Professor Benjamin Graham
Graham loved investing and mentoring others. As a Columbia University professor he taught the great Warren Buffett, who has proclaimed Graham’s book “The Intelligent Investor” (1949) the “best book on investing ever written”.
The Intelligent Investor
In the “Intelligent Investor” Graham used his teaching skills to outline his criteria for finding value. He used the famous parable of Mr. Market to illustrate how an intelligent investor should think and exploit market volatility.
Graham also developed the concept of margin of safety which requires purchasing assets below a conservative valuation of the business. In other words, price matters. The greater the margin of safety the less risky the investment, because there is more room for mistakes or unforeseen events. Eventually a quality investment will realize its true fundamental value and then you can sell the asset.

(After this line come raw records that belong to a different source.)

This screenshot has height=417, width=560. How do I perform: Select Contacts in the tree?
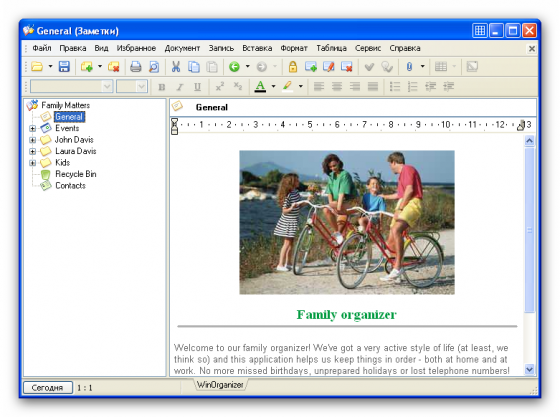tap(70, 186)
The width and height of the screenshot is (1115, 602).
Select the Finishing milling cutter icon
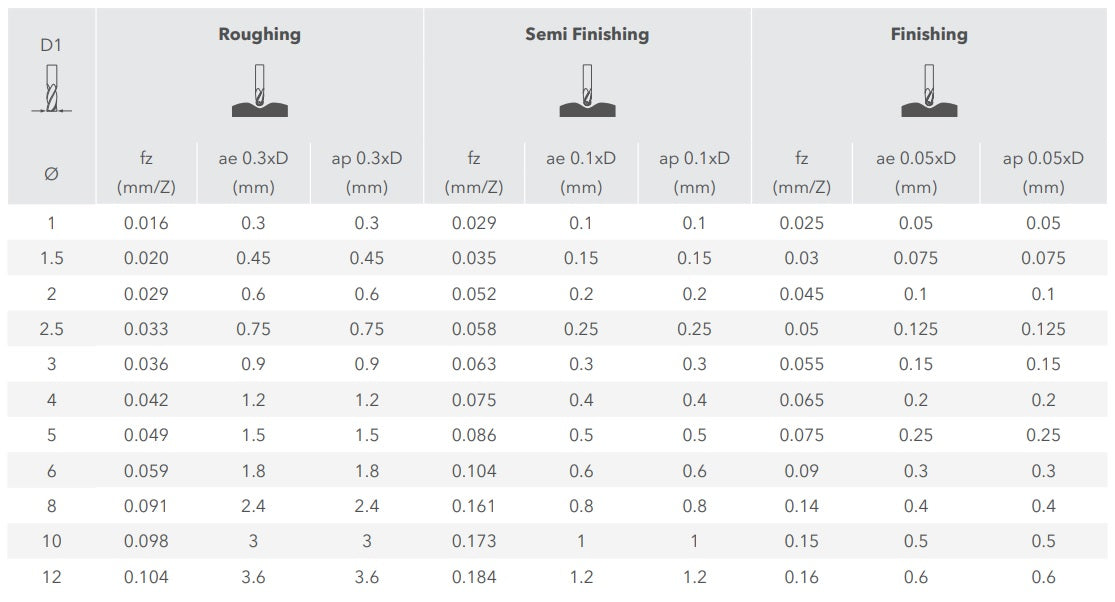929,90
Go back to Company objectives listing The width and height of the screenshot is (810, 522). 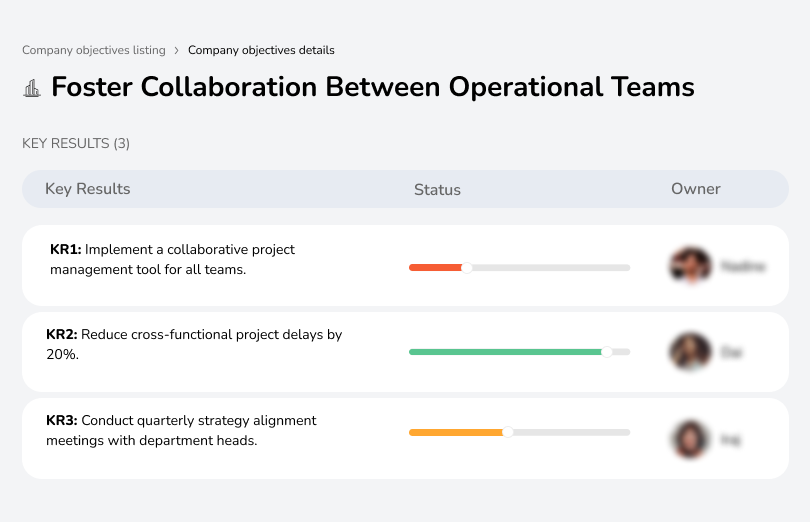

Graham developed a ground breaking approach to analyzing securities. He used the concept of intrinsic value in comparison to the stock price and establishing a margin of safety before he was willing to make an investment.
Along with his emphasis on valuation Graham favored quality investing. He sought out larger companies with solid balance sheets and favored those that paid a dividend. Graham was adamant that companies have consistent rising earnings, so he looked for companies with sustainable competitive advantages.
The Father of Value Investing
Benjamin Graham developed the concept of comparing valuations and adhering to strict value investing rules. He is the Father of Value Investing because his work lives on through value investors; including some of the greatest of all time.